● REQUISITOS DA TAREFA:
De acordo com o texto sobre Oslo, como se chega por mar à cidade? Responda em uma a três frases.

● EXCERTO DO DOCUMENTO:
Data - terça, 29/10/2024, 16:00
Assunto - Oslo


Oslo, Noruega

Na essência de nós, questionar o que pretendemos ser, dar as mãos abertas, não fechar o punho, abrir o entendimento e a alegria, esconder as lágrimas, 
segurar o cajado e o vento. No caminho por 
múltiplas paisagens, deslumbramentos 
breves, os desvairos, a sacanagem das 
gentes, buscar a harmonia do mundo

Nostálgico, meio triste, chego a Oslo, por mar, pelo fiorde que conduz à cidade. Nas encostas, casinhas 
de campo e outras, subindo, descendo por reentrâncias do mar, enseadas, marinas, abraçando a terra. No silêncio das águas, uns tantos barcos à vela e lanchas a motor, reentrâncias pelas terras nórdicas, tudo organizado, disciplinado, sob um sol de Verão claro e limpo. Estou numa terra de excelência e paz, mas não alheia à loucura e à insensatez dos homens.

● DADOS FORNECIDOS:
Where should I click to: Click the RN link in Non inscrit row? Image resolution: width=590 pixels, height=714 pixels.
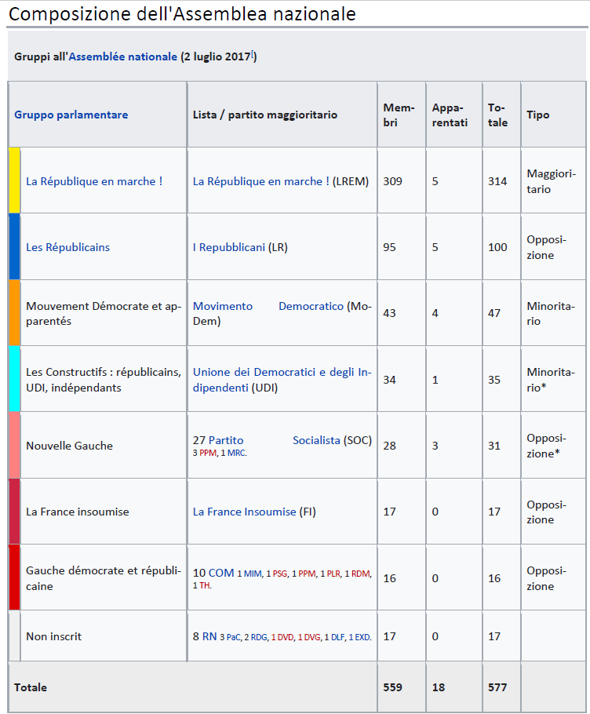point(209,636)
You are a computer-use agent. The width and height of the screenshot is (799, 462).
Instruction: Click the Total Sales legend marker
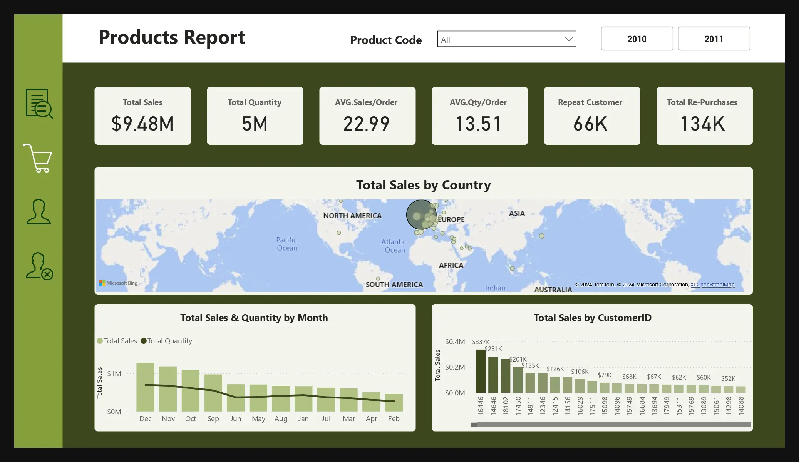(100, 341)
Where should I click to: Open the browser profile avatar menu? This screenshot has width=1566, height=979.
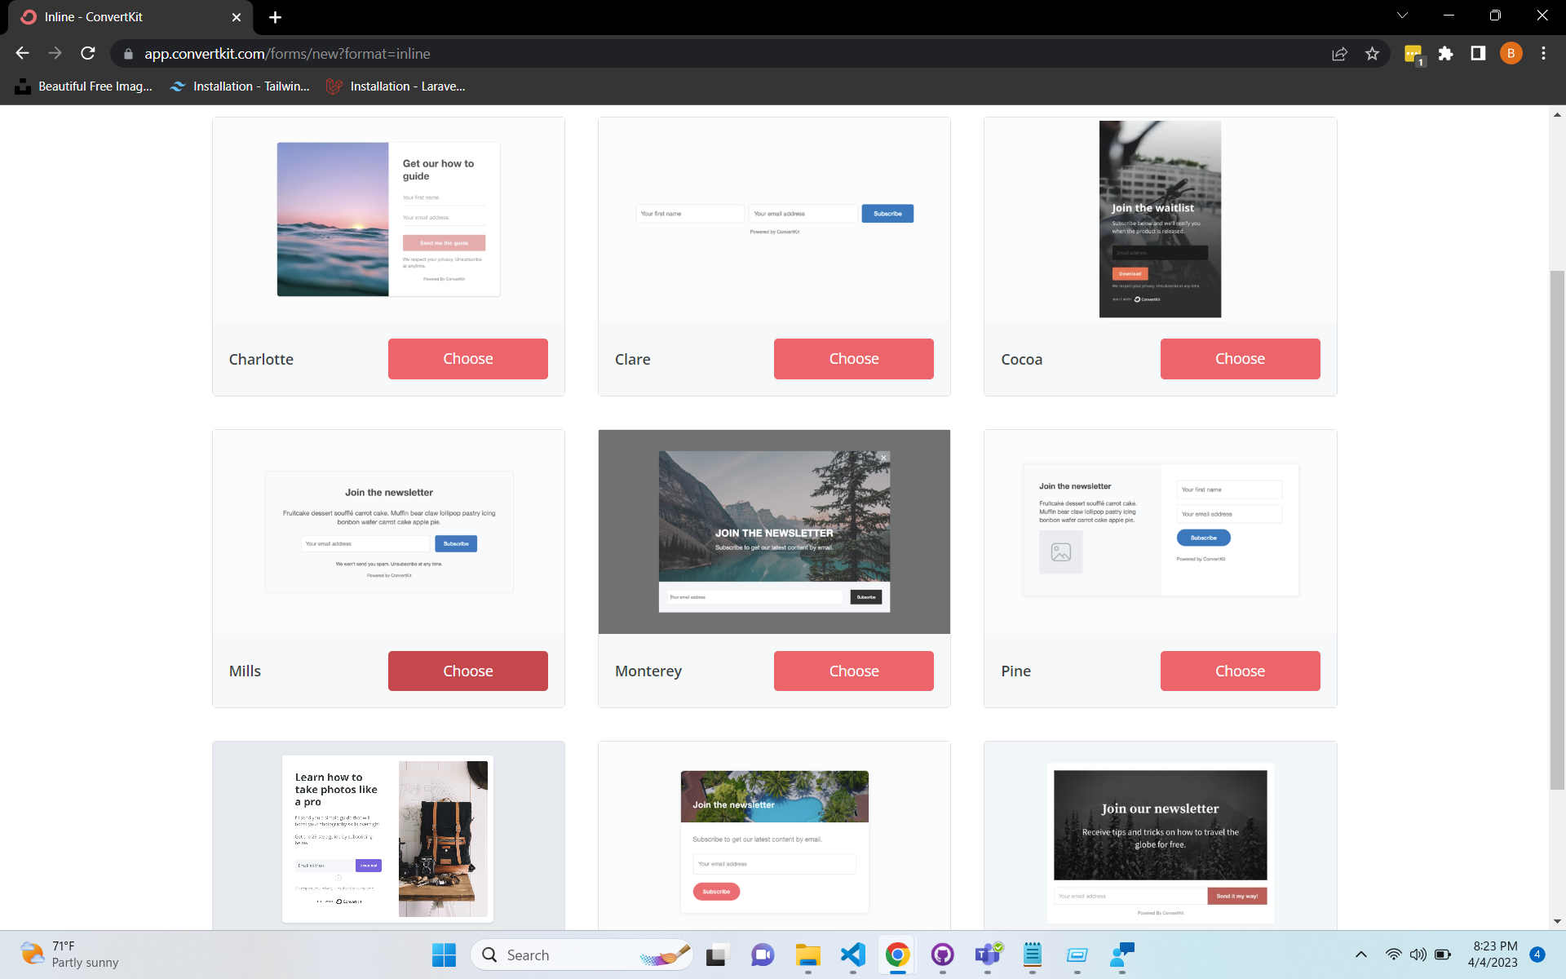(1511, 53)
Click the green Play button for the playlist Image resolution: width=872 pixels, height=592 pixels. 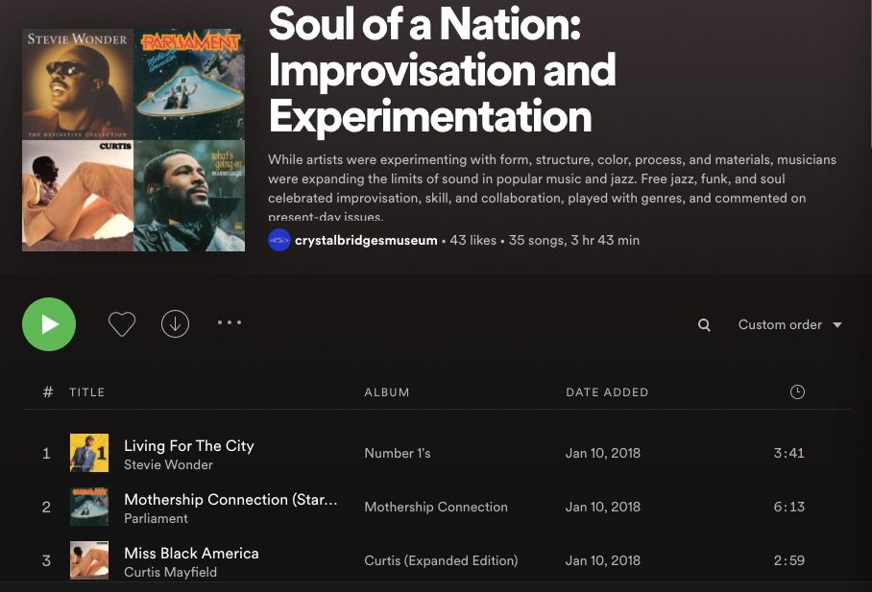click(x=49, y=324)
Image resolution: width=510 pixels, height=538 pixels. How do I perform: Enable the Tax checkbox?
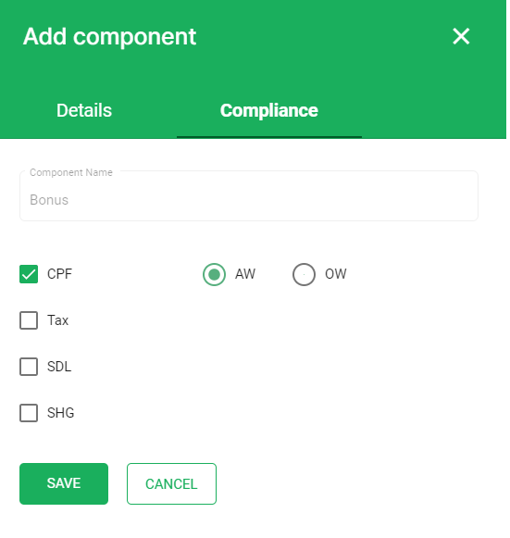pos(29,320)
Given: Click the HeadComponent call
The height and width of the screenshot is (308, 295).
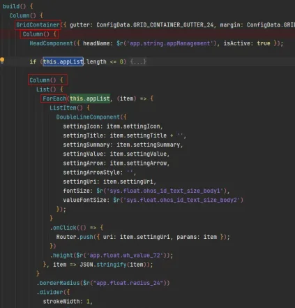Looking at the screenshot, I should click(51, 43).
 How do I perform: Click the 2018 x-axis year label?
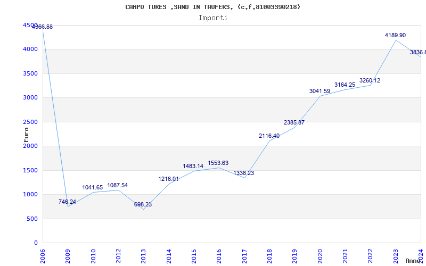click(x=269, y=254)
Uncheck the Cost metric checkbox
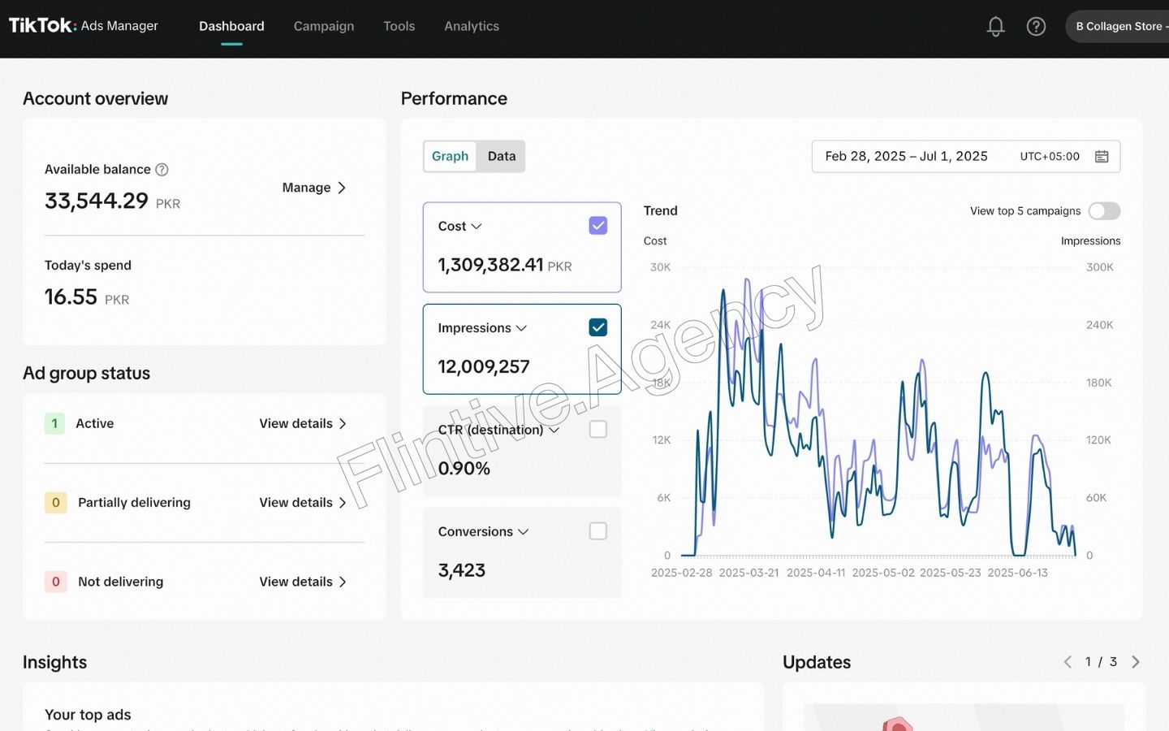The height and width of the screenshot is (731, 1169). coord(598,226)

● RESULTADO DO EXERCÍCIO:
Chega-se a Oslo pelo fiorde que conduz à cidade. Nas encostas desse percurso há casinhas de campo, enseadas e marinas.